Cook bacon 2 minutes, set aside. Add butter, scallops, potatoes, parsley, and thyme. Sauté 2 minutes, then add water (preferably spring water) and cover. Cook very slowly for 2 minutes, do not boil. Add tomatoes and cook 5 more minutes, stir in cream, bacon, and crumbs. Sprinkle with mace. Stir again and serve in heated bowls. Serves about 4—maybe 2 to 3 depending on appetites. Gladys served this with garlic-toasted rolls.

Eaten with a view of a lake, who could ask for anything more?

How could I leave out an old fashioned staple found across the pond and over here? I couldn’t.

Jamie Oliver’s Cottage Pie

For a unique cottage pie, you can find a vegetarian version presented by Jamie Oliver, that renowned British chef, by going to YouTube. You can have fun watching Jamie do his stuff and then gathering the ingredients and making it yourself. He refers to what we Yankees know as yellow turnip as “Swede.” Otherwise, you might be using a couple of other ingredients you may not have used before. If you have a bowler hat around you can wear it in place of your white chef’s toque.
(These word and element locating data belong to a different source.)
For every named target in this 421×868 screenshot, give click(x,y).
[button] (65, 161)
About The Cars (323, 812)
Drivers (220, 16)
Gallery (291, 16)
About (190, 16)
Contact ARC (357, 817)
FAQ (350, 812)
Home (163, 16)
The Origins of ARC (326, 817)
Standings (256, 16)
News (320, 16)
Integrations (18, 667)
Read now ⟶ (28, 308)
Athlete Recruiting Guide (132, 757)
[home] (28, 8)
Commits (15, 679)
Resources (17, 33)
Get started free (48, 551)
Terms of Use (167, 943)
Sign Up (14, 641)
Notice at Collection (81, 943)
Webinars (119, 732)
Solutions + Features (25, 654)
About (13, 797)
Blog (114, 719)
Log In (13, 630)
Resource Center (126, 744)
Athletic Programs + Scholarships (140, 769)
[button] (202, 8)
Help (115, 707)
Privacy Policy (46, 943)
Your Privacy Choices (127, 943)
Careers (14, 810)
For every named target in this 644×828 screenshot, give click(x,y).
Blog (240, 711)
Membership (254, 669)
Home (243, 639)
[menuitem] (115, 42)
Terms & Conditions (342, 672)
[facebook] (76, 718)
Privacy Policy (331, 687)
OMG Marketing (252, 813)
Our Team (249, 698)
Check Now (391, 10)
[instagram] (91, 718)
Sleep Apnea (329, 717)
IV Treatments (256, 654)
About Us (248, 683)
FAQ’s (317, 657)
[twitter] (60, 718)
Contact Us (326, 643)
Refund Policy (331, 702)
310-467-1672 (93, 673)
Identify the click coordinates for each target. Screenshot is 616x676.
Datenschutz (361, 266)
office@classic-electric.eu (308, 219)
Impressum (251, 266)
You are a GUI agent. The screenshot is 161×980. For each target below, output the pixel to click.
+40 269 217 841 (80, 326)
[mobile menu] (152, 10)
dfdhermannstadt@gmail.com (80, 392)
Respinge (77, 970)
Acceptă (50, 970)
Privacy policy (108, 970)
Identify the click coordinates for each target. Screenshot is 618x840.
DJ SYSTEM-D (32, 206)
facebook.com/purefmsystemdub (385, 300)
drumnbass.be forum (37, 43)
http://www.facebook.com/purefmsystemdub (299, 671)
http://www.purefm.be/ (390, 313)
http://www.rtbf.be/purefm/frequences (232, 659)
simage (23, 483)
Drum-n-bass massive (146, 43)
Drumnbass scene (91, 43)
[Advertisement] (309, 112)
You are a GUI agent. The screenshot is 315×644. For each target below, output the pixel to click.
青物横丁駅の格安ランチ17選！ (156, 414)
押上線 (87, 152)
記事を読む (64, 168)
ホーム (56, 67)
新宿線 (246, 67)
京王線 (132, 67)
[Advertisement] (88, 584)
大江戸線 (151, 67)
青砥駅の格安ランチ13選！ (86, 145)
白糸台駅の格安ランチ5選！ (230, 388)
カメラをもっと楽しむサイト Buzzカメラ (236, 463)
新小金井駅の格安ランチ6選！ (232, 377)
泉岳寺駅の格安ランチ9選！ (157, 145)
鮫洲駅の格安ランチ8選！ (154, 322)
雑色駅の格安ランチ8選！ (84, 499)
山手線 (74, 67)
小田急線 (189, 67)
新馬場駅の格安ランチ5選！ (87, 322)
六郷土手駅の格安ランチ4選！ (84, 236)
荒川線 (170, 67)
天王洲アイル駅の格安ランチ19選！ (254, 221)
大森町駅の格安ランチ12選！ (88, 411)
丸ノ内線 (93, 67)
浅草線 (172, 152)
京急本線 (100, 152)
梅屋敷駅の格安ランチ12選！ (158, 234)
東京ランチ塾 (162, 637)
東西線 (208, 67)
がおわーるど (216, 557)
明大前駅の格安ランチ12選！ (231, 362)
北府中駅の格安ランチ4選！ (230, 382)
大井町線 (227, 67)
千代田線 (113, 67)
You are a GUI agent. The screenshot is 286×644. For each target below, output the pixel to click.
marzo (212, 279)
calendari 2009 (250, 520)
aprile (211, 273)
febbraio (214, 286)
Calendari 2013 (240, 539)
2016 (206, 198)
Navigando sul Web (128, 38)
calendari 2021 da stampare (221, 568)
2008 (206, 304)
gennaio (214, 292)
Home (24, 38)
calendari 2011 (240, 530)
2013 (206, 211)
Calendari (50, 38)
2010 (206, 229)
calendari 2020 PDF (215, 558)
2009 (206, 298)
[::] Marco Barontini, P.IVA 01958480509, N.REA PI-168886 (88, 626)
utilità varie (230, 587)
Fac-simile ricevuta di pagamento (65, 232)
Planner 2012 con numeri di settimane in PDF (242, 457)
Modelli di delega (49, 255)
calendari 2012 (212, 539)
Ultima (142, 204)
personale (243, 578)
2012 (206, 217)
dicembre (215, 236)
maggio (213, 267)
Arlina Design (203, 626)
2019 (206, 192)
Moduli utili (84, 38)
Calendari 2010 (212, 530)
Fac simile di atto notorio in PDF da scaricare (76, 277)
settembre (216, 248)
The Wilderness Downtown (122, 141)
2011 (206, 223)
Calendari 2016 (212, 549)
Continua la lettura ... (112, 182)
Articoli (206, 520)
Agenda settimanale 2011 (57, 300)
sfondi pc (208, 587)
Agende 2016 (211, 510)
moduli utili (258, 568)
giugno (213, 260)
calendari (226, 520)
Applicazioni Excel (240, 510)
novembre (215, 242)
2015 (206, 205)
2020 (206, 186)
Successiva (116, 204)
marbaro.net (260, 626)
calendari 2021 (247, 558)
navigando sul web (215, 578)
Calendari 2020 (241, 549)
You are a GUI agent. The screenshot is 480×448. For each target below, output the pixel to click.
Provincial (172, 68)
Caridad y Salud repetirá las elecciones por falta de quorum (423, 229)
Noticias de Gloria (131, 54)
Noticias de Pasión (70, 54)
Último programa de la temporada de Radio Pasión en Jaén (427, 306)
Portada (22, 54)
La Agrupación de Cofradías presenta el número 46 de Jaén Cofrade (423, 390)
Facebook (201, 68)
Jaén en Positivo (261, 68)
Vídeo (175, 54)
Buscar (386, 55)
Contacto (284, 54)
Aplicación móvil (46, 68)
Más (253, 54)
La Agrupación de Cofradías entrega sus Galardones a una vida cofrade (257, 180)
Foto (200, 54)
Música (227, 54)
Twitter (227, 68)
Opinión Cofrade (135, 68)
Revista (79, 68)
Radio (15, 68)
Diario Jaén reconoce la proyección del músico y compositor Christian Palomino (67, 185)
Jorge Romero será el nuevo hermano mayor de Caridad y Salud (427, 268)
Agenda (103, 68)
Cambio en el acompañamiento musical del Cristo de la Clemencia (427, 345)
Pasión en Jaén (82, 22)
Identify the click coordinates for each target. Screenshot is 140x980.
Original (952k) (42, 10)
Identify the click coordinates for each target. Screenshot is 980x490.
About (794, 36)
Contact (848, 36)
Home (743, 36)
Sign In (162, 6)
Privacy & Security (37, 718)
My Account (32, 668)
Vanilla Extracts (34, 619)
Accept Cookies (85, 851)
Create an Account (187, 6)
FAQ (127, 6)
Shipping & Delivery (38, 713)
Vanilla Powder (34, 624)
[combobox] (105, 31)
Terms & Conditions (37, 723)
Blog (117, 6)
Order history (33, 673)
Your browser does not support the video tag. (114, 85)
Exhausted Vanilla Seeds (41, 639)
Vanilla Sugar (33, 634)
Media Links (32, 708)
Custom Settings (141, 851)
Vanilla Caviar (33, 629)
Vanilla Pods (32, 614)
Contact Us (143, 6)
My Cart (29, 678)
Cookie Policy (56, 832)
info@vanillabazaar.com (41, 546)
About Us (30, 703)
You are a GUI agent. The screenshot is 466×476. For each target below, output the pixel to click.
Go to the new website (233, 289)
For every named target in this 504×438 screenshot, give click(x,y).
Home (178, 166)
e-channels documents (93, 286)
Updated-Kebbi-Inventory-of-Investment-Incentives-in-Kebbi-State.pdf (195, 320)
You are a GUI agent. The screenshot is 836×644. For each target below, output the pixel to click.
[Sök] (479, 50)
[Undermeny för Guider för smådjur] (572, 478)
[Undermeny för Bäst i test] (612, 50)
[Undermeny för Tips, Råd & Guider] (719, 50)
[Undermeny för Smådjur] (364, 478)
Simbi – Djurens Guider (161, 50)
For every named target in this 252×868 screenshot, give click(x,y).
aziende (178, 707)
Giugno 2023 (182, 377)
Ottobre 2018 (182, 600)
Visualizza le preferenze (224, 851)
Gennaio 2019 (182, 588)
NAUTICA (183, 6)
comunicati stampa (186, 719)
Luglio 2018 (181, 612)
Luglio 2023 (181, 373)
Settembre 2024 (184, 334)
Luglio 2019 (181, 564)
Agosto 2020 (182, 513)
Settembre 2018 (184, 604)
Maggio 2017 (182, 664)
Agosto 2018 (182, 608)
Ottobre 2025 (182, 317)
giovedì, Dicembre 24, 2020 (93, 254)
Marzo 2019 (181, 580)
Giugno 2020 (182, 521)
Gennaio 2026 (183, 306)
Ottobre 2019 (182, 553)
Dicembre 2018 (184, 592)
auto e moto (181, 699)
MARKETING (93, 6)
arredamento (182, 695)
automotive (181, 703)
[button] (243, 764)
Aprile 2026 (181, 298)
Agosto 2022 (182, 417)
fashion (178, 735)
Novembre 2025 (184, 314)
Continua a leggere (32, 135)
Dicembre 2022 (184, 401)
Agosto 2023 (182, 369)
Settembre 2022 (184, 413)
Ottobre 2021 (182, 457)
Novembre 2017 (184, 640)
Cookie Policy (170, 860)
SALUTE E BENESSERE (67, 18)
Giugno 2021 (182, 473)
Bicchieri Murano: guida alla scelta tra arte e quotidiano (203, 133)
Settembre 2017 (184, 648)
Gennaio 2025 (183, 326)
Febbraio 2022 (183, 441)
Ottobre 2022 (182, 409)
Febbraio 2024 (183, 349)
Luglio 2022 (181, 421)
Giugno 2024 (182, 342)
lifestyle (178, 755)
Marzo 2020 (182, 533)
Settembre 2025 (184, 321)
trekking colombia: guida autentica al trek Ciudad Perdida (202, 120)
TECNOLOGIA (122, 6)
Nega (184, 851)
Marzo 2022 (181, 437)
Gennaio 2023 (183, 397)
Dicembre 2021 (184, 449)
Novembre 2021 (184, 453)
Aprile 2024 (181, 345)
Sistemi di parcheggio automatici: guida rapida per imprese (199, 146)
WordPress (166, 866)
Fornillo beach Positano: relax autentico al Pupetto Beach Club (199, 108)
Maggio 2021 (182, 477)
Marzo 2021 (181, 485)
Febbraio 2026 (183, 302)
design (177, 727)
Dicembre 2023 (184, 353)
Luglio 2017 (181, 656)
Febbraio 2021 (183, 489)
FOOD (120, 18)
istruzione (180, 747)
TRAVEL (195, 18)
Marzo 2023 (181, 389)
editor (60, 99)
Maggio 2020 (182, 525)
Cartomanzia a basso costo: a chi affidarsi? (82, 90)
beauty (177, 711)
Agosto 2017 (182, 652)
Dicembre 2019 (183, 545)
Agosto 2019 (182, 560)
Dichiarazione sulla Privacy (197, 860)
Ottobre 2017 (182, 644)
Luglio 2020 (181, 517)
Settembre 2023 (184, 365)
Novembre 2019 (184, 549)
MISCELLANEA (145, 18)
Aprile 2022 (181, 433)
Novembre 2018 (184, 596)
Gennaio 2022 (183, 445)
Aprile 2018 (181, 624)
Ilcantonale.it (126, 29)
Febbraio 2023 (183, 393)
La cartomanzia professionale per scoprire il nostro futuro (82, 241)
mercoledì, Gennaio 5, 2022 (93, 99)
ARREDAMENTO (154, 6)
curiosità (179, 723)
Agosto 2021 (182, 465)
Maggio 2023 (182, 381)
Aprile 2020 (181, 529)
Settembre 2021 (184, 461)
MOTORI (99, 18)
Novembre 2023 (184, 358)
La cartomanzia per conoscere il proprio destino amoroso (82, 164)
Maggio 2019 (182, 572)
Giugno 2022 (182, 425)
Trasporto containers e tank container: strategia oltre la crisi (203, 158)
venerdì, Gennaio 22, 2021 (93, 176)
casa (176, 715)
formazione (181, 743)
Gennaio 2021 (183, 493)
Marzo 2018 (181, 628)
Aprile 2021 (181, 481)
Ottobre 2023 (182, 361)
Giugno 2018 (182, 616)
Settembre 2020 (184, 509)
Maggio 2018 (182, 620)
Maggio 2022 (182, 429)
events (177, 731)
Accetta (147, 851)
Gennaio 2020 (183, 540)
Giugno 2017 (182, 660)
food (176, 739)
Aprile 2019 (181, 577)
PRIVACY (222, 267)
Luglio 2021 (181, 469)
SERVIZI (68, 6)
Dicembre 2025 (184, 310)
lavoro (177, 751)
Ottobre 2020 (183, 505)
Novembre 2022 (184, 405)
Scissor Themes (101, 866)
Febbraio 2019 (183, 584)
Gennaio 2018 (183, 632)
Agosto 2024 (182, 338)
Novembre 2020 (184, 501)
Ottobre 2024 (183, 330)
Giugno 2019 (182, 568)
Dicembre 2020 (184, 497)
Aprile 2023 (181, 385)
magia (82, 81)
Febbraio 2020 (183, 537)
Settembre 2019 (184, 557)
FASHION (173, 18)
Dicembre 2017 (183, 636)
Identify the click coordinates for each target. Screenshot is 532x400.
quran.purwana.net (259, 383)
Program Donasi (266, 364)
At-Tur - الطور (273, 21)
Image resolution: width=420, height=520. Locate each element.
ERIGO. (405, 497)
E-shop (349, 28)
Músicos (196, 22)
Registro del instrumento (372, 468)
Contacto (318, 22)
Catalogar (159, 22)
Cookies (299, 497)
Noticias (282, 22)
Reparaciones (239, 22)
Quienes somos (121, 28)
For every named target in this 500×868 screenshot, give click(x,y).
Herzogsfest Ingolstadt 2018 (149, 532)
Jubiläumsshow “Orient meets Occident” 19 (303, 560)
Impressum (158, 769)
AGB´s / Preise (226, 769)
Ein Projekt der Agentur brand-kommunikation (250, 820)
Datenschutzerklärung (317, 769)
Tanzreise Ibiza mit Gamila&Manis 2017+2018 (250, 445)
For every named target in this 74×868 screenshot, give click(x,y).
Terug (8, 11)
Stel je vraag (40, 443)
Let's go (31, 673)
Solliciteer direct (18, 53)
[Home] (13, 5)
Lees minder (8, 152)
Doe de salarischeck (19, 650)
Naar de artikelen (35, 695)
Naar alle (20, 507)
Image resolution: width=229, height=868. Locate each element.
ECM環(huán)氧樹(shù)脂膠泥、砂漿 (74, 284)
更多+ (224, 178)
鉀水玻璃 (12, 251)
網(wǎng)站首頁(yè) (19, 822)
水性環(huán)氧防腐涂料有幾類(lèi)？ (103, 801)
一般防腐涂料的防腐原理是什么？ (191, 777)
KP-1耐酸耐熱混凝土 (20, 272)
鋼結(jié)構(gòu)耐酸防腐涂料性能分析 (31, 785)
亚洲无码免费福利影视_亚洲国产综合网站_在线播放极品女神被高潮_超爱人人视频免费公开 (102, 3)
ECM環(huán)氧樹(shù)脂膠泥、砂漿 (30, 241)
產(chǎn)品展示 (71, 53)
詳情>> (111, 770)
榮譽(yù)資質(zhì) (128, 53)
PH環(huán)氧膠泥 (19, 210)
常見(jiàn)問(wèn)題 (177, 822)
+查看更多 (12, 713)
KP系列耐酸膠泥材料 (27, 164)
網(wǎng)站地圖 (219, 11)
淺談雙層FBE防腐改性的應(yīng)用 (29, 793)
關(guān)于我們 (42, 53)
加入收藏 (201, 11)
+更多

I might have been Manhattan-born, but am drawn to “life in the country” literature. A friend subscribed to the weekly English magazine called Country Life, and I devoured it, especially the adverts featuring some pretty snappy places for sale. English and Irish humor just make me laugh. If you read this space regularly, you’ll have read about the cartoon series that runs in the back of Country Life. It features the doings of the landed, but not overly monied, gentry. It’s called? “Tottering-by-Gently.” And I’m doing that now!